« Alost ne doit pas noircir la réputation de la Belgique » – ambassadeur d’Israël
L'ambassadeur d'Israël à Bruxelles craint de voir resurgir "les clichés antisémites" qui ont valu à la manifestation d'être rayée du patrimoine immatériel de l'Unesco en décembre
À cinq jours du carnaval d’Alost, un des plus fréquentés de Belgique, l’ambassadeur d’Israël à Bruxelles craint de voir resurgir « les clichés antisémites » qui ont valu à la manifestation d’être rayée du patrimoine immatériel de l’Unesco en décembre.
Dans un entretien avec l’AFP, Emmanuel Nahshon explique qu’il serait « inacceptable » qu’il y ait un nouvel incident comme en 2019, quand un char caricaturant des Juifs orthodoxes aux nez crochus, assis sur des sacs d’or, avait suscité une vaste polémique.
Joël Rubinfeld, président de la Ligue Belge contre l’Antisémitisme, a partagé les craintes de l’ambassadeur.
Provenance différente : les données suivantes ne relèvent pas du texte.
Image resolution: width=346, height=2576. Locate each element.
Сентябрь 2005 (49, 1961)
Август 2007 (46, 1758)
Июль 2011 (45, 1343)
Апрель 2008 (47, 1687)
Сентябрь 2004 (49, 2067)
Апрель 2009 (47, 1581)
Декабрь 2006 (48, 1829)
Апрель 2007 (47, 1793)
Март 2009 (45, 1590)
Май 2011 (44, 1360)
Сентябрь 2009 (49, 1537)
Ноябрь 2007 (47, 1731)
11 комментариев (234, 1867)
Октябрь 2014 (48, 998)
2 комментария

L’homme s’est ainsi rendu à Alost la semaine dernière pour « un avant-goût du grand raout antisémite prévu les 23, 24 et 25 février prochains ».
Dans une boutique, le responsable associatif a demandé « s’ils avaient des nez crochus. Une dame a dit que c’était en rupture de stock », a rapporté SudInfo.
AFP : Sur Twitter, en évoquant Alost, vous avez appelé à des « actes » en Belgique contre l’antisémitisme, pas seulement des paroles. Que souhaitez-vous ?
Emmanuel Nahshon : Il y a eu des déclarations de dirigeants belges dans le contexte des 75 ans de la libération du camp d’Auschwitz, qui sont des déclarations importantes, positives, encourageantes… Mais sans aucune traduction en actes. Le maire d’Alost est N-VA, je suppose que ce parti (de nationalistes flamands, ndlr) peut avoir un poids sur la prise de décision de cet élu dans ses fonctions de maire (…).
D’après ce qu’on lit, les costumes caricaturant les Juifs, avec un nez crochu et des papillotes, se sont vendus comme des petits pains, et tout laisse supposer que le défilé aura encore cette connotation antisémite et que malheureusement beaucoup de personnes y participeront.
La liberté d’expression est un principe du carnaval, et beaucoup vous répondront en Belgique qu’on ne punit pas quelqu’un pour s’être déguisé.
Il n’y a pas qu’une manière légale de faire face à l’antisémitisme, il faut aussi qu’il y ait tout un programme au niveau éducatif pour que les jeunes comprennent que c’est quelque chose de négatif et pas une conduite à imiter. Il faut dire que l’antisémitisme n’est malheureusement pas un problème seulement du passé mais aussi du présent.
Quand le maire d’Alost (Christoph D’Haese) affirme que dans son carnaval on ne peut pas rire des tueurs du Brabant et de la tuerie abominable commise à Alost (8 morts dans un supermarché en novembre 1985), parce que, dit-il, la mémoire de la douleur est trop fraîche parmi les habitants… Alors je me permets de lui dire que la mémoire de la douleur de l’antisémitisme et de ses conséquences est trop fraîche au sein du peuple juif. C’est la raison pour laquelle nous estimons que toute moquerie à outrance et toute caricature des Juifs telle qu’elle est présentée au carnaval d’Alost est quelque chose d’illégitime et d’inacceptable.
Vous lancez un appel au monde politique pour qu’il réagisse ?
Je lance un appel à tous les gens de bonne volonté en Belgique, qu’ils appartiennent au monde politique, intellectuel, académique, religieux, associatif, économique etc, en disant : c’est inconcevable que le seul pays d’Europe accueillant une telle manifestation antisémite soit la Belgique, alors que c’est un pays démocratique, tolérant et ouvert. Il serait fort dommage que ce qui se passe à Alost noircisse la réputation de la Belgique qui ne le mérite pas.
Et les Alostois ne peuvent plus se cacher derrière le prétexte de la méconnaissance ou de l’innocence.
Si l’Unesco a dit de manière très claire que ce carnaval véhiculait des clichés antisémites, je suppose que le message est arrivé aussi à Alost.